Sono tanti in Francia a raccontare di aver vissuto come un incubo quei pochi minuti dopo l’annuncio dell’umiliazione elettorale del 9 luglio, quando il capo dello Stato, in una diretta tv senza precedenti subito dopo gli exit-poll, annunciò di aver già firmato lo scioglimento delle Camere e comunicò agli attoniti francesi le date delle elezioni legislative anticipate. Dopo 5 anni di mandato, nel 2022 Macron era stato rieletto dopo aver battuto Marine Le Pen con un margine ridotto rispetto al 2017: era sceso dal 66,10% al 58,55%. E, subito dopo, aveva perso la maggioranza assoluta in Assemblée Nationale, 250 seggi contro i 361 che gli avevano consentito di governare fino ad allora.

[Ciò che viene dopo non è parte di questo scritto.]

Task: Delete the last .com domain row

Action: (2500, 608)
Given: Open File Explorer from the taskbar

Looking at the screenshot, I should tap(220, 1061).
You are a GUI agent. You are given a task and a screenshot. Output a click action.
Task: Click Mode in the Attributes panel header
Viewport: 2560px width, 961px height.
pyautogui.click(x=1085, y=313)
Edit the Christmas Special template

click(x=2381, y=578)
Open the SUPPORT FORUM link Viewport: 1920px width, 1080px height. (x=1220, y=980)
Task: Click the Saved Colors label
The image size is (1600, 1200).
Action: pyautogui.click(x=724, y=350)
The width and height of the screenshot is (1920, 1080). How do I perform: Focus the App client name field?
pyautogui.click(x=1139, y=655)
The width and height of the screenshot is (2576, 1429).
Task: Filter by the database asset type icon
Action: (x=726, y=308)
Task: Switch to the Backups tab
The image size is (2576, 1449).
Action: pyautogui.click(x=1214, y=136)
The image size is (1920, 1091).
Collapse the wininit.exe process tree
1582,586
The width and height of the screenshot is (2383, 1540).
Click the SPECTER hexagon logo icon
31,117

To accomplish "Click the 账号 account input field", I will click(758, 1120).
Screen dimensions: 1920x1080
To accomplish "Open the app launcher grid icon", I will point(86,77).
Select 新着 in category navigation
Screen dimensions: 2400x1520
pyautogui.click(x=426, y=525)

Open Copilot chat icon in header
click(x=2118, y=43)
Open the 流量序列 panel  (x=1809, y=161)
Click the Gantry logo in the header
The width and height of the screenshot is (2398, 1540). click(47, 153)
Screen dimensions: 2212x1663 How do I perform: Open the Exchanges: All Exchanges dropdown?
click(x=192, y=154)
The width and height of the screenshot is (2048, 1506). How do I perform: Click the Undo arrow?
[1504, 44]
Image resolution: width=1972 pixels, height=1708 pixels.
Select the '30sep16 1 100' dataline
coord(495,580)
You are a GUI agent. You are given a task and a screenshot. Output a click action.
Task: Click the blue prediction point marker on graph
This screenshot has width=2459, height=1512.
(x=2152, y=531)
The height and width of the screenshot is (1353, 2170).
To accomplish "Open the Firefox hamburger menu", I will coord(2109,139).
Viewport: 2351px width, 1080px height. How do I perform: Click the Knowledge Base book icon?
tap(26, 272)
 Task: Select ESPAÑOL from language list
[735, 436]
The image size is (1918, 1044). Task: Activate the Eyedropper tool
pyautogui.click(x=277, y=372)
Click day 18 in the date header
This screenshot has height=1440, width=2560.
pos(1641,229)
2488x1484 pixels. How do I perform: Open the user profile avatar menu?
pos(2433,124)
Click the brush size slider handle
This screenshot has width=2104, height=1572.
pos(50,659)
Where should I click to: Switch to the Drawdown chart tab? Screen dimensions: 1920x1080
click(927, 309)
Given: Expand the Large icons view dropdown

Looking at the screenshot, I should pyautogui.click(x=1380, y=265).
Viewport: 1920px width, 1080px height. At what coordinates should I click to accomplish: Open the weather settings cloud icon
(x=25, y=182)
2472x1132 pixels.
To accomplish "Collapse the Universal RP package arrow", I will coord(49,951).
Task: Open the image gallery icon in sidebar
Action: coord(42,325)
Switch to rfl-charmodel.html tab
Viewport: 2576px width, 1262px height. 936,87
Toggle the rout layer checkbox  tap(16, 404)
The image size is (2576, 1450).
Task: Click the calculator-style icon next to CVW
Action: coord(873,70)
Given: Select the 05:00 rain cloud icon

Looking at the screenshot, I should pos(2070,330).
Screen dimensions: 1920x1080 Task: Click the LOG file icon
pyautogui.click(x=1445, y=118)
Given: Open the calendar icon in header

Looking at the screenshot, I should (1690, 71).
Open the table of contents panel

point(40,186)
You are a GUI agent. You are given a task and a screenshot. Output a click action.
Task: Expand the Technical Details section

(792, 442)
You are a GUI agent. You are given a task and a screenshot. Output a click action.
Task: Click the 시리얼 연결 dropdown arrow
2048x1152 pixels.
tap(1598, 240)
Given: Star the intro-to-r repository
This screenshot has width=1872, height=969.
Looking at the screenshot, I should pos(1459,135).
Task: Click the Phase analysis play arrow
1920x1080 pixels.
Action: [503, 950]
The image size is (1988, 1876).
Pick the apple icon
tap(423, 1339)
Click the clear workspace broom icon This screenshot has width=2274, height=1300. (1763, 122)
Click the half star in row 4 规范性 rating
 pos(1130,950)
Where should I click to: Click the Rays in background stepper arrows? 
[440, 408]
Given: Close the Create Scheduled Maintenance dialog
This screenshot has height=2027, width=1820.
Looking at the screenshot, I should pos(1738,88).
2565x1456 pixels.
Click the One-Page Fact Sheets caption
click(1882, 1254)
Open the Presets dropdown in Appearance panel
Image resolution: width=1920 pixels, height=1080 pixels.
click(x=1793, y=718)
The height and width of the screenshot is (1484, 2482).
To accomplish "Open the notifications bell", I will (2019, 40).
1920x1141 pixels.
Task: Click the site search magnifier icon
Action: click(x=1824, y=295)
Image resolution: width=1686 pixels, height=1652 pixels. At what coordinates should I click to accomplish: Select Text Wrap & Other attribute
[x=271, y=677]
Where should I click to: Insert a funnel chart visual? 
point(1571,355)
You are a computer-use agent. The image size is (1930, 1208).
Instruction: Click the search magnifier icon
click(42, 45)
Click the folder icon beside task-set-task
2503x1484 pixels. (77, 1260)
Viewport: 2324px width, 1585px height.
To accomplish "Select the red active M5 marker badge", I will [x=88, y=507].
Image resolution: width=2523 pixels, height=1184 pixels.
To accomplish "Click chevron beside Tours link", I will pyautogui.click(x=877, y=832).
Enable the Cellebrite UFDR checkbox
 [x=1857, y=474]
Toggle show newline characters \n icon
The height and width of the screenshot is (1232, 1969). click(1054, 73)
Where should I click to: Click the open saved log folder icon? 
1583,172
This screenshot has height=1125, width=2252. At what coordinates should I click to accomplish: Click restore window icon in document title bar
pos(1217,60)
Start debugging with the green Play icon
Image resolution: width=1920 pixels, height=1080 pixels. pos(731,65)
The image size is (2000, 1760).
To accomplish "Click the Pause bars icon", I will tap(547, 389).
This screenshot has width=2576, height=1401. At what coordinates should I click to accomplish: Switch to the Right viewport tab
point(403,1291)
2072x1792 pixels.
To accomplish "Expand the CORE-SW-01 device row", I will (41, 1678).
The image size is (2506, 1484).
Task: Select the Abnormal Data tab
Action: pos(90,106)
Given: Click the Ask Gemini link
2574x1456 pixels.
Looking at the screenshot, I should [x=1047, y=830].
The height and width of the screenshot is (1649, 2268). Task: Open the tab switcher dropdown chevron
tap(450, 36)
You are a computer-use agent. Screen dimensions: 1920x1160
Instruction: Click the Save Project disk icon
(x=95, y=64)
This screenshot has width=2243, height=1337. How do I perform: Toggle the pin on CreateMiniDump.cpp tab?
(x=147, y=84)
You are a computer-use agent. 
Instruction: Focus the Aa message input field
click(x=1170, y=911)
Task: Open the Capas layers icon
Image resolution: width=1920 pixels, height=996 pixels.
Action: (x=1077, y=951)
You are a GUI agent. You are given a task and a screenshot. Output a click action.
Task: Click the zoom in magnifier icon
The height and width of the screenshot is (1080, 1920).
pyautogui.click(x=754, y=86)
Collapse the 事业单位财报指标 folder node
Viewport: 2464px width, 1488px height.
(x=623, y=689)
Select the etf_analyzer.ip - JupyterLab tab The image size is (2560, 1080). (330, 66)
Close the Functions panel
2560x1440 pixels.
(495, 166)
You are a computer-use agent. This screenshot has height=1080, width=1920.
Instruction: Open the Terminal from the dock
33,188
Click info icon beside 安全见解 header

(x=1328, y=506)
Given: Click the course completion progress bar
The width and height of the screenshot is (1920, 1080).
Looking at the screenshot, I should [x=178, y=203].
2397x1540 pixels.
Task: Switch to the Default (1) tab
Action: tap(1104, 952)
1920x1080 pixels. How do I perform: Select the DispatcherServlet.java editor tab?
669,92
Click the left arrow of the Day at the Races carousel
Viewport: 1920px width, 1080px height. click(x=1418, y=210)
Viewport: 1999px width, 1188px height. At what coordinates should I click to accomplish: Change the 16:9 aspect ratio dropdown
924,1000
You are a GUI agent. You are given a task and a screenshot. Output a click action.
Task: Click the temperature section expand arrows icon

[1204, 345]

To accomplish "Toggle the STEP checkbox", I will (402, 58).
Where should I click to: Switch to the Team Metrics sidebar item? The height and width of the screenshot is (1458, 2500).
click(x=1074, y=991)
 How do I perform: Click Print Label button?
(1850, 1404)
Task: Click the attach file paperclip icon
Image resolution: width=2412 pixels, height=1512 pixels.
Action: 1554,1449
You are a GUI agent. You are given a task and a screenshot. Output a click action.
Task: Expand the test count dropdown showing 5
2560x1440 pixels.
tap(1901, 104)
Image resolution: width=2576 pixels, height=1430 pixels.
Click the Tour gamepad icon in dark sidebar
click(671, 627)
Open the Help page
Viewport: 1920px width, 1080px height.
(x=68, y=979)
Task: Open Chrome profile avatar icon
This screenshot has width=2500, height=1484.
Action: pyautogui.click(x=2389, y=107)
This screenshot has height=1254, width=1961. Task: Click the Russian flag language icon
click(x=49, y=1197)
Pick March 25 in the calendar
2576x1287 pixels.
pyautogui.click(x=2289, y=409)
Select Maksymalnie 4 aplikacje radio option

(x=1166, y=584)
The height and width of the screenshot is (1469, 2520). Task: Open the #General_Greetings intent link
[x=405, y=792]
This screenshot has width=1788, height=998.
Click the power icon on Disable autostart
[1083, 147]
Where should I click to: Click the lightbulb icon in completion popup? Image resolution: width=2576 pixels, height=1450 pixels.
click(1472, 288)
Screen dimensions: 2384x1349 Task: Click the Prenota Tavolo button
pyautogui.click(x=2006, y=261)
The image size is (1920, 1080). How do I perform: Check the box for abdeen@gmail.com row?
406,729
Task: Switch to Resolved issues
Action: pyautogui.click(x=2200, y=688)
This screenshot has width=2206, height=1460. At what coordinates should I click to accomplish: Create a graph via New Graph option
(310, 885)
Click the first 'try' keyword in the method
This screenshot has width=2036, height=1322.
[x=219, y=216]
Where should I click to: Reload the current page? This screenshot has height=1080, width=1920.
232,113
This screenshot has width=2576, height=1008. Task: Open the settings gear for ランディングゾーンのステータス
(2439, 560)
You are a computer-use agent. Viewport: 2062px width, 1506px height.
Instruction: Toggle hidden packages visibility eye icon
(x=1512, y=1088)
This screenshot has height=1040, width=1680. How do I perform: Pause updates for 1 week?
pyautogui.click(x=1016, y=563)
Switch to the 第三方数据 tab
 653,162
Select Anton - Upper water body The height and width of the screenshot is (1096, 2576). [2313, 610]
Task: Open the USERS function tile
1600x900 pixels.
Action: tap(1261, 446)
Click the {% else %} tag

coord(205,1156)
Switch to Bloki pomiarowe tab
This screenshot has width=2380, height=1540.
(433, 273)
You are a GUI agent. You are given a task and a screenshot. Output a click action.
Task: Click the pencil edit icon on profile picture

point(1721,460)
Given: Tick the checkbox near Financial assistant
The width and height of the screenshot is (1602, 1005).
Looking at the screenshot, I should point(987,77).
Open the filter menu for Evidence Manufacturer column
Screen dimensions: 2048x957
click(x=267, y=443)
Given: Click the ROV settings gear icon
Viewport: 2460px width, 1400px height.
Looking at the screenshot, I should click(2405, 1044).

Quei 250 seggi, per una decisione dello stesso leader di Ensemble (Renaissance partito presidenziale più i centristi e Horizons, il movimento dell’ex premier Edouard Philippe) non si sono adesso dimezzati ma quasi. Anche se i macroniani, pur non essendo più maggioranza relativa, sono riusciti contro tutte le previsioni a piazzarsi al secondo posto dietro la sorpresa del Nuovo Fronte Popolare, davanti all’ultradestra del Rassemblement. Il presidente aveva chiesto “un chiarimento” ai francesi, e l’ha avuto, anche se non come pensava lui e come i sondaggi pronosticavano fino a qualche ora fa. Lo sbando fra i suoi delle ultime settimane, fra racconti di consigli dei ministri fatti di grida e lacrime e una desistenza fatta a metà (con il presidente che ha spinto i suoi a desistere contro Marine Le Pen ma non contro La France Insoumise, seguito in questo da personaggi di primo piano come il ministro Bruno Le Maire ed Edouard Philippe) hanno contributo ad esasperare il caos.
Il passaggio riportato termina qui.